First electric scooter rider killed in Paris traffic accident
A man, riding his electric scooter, was killed after collided with a truck in Paris today.
The 25-year-old was riding the scooter in the busy Goutte d’Or neighborhood in the north of the city when the accident happened.
He was rushed to hospital where he died of his injuries, the Paris emergency services said.
It was the first fatality involving electric scooters in the French capital, as concerns over their safety keep growing.
The truck driver has been arrested with prosecutors opening an investigation into “involuntary manslaughter”.
It appears that the truck driver had the right of way at the time.
It was the first deadly accident involving an electric scooter within the city limits, police and the mayor’s office confirmed.

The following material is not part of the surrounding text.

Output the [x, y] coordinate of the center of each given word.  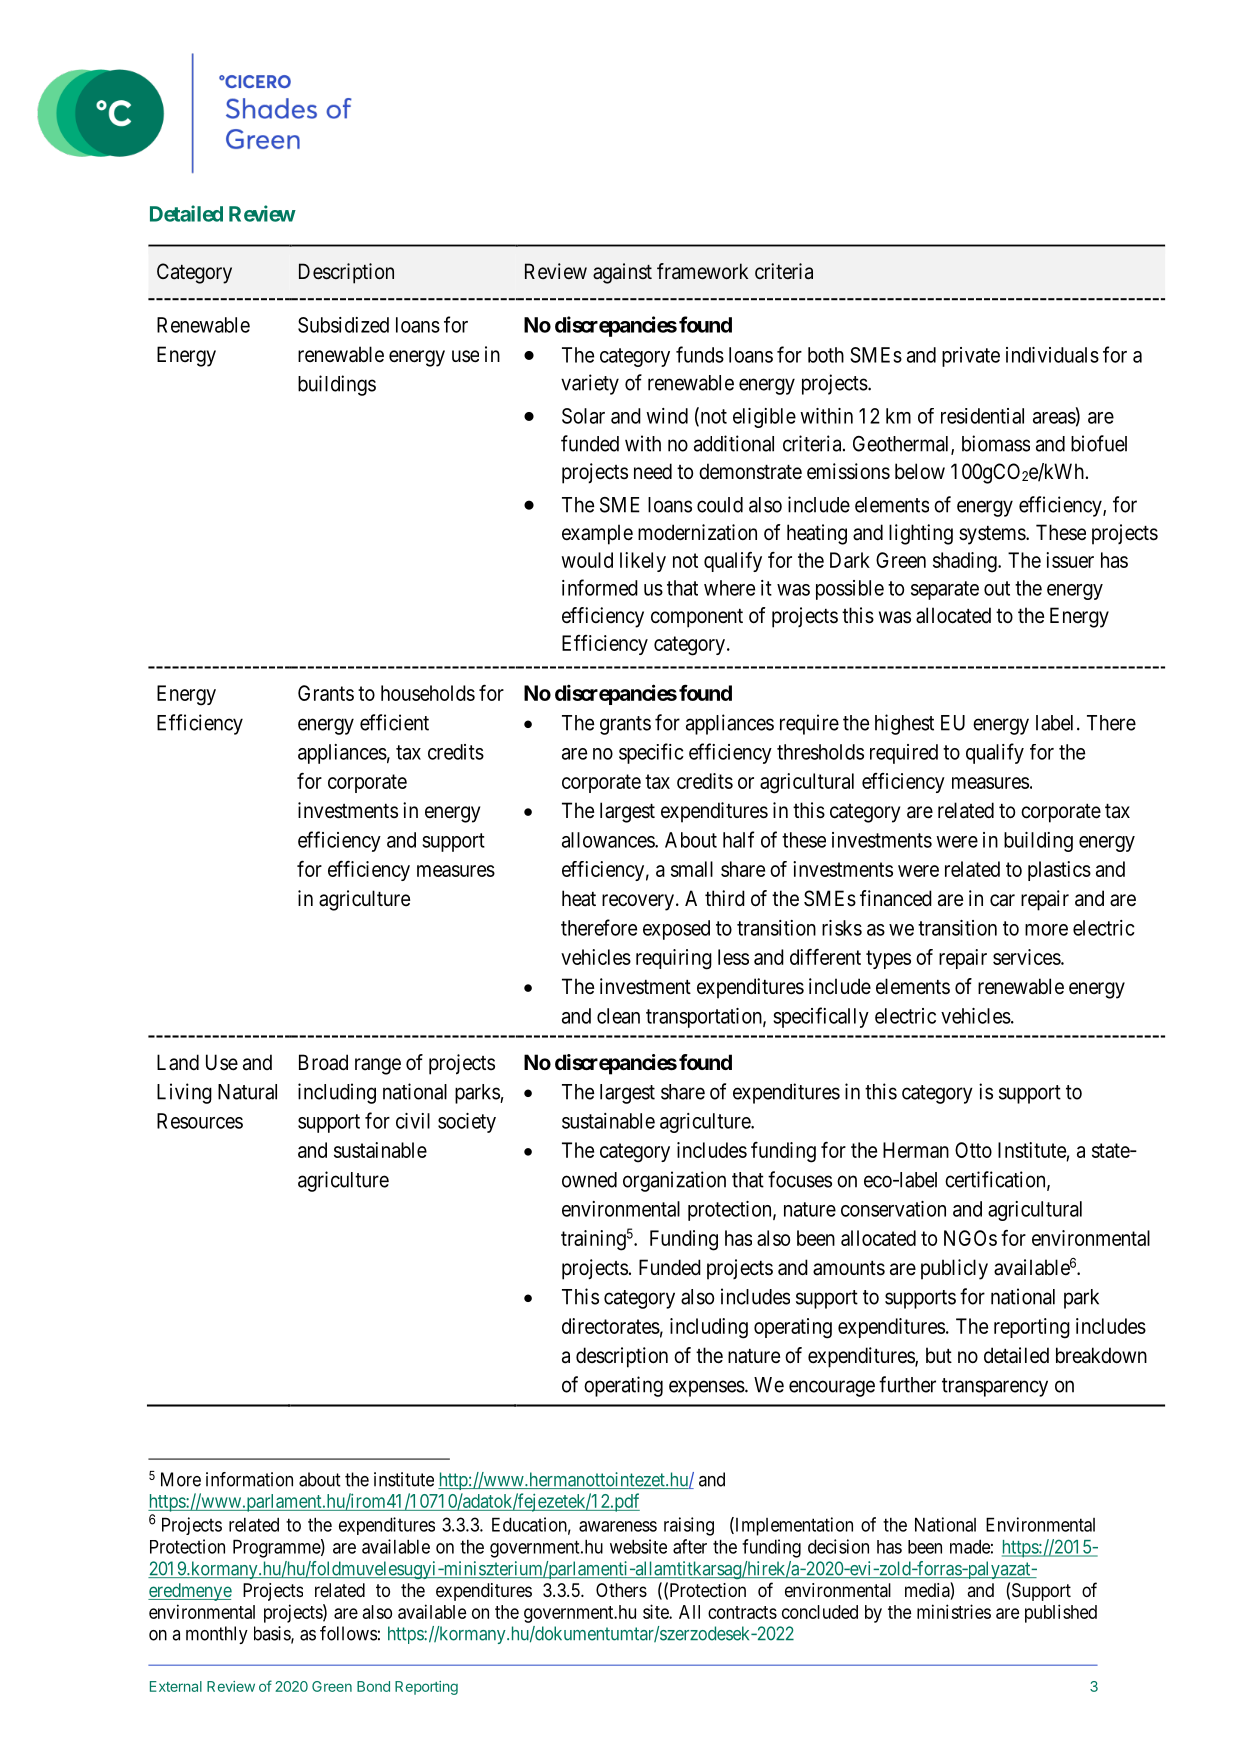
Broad [323, 1062]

According to press reports, an 81-year-old man died in April in Levallois-Perret outside Paris, days after being knocked over by an electric scooter.
Just a year after they first appeared on the Paris streets, mushrooming electric scooters have become a gigantic headache for the Paris authorities who are now rushing to implement some kind of framework for their use.
Mayor Anne Hidalgo had on Thursday announced a ban on parking electric scooters on the sidewalk and said their speed on roads should be limited to 20 kilometres per hour (12 miles per hour).
Paris has already introduced fines of 135 euros ($150) for riding electric scooters on the sidewalk.
Parisians have embraced scooters as a quick and cheap way to get around since the “dockless” devices are unlocked with a phone app and can be left anywhere when a ride is finished.
But critics say they are a grave safety risk both for users and pedestrians while scooters strewn randomly across the city have also become an eyesore.
French Transport Minister Elisabeth Borne on Tuesday said she was in favor of new mobility options but admitted the development of the scooter market was “totally anarchic, and this poses safety problems”.
She said legislation would be in the pipeline later this year to provide a framework on rules for scooter usage.
But the government was still against making it obligatory to wear a helmet on a scooter or on a bicycle for the over 12s, she said.